Striking A Chord: Around The Frame
Last December I received an email from Jim Parry of Science Central asking me if I’d do a quilt presentation for the opening of their exhibit Quilts: Light the World. I was honored and excited to share various quilts and show how the use of light and dark color fabrics was used to create a variety of patterns and invoke feelings from the audience. The day before my presentation, I brought over my quilts and took some time to view the exhibition quilts. One in particular “A Tiny Moment of Happiness” by Maya Chaimovich, Ramat Gan Israel.
Chaimovich based her quilt on Hans Christian Andersen’s fairy tale “The Little Match Girl” or as I first knew it as “Das kleine Mädchen mit den Streichhölzern” from Herr Lowell Shearer’s German class at Wayne High School fifty years ago.
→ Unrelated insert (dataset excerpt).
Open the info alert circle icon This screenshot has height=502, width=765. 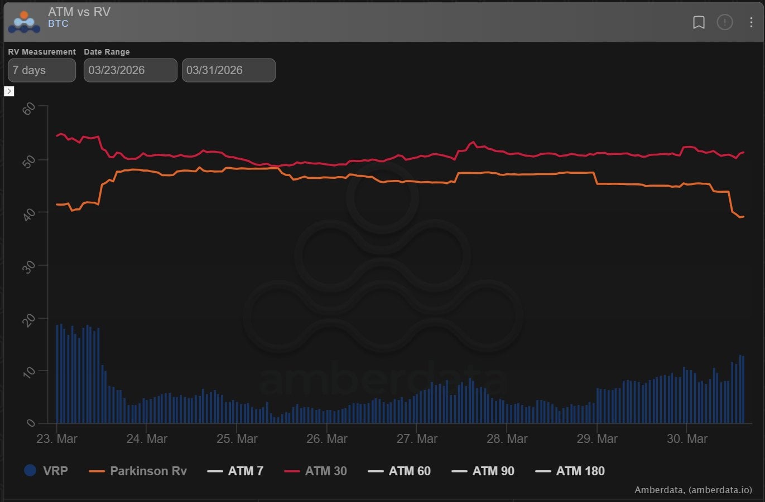tap(725, 22)
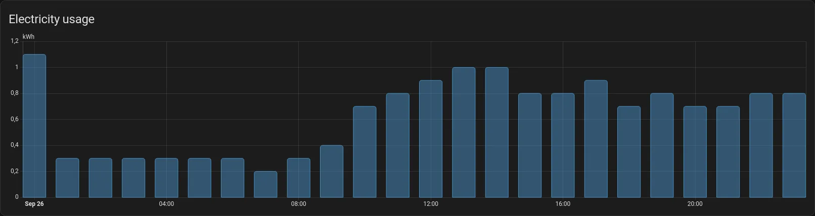Click the bar above the 16:00 label
The height and width of the screenshot is (216, 815).
tap(563, 145)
As the story unfolds, it’s New Year’s Eve, a little girl leaves home and can’t return until she’s sold her matches, or her father will beat her. To keep warm she crouches in the corner of a house and lights a match and imagines a stove cooking a feast. She lights another and fantasizes a table laden with food and in a third match she envisions herself sitting under a candlelit Christmas tree in a warm home. As the flame goes out, she realizes the candles are just stars in the sky. She watches as one of the stars falls and she is reminded that it is a sign that someone has died, and she thinks it’s her grandmother. The next match conjures up a vision of her grandmother in heaven and the match girl begs her to have her join her and end her suffering. The match girl continues to light all the matches to bring back her grandmother’s vision. On New Year’s Day the little match girl is found dead. People thought she had tried to warm herself with her matches. They would never know of her visions and her happiness to no longer suffer but to be reunited with her grandmother in heaven.
Chaimovich’s black and cool tones of blues, purple and greens dominate her painting. She then used sparks of yellow and orange to pierce the darkness, offering a glimmer of hope that never manifested. Unlike most fairy tales, this one’s happy ending was the girl no longer suffers. No ghosts, no rich uncle, no benefactor to take pity on her plight. We can only conjecture on why Hans Christen Andersen wrote it. To me it strikes a chord to call us to be more cognizant of people who live lives of quiet desperation where a kind word, an invitation to lunch, assisting on a project, offering to babysit, etc. can make a world of difference and renew people’s hope in the world.
This column is dedicated to the memory of Perla Alicia Nieto September 28, 1964 – December 7, 2023, who lit up her Kroger customers with her smiles. May her memory be eternal!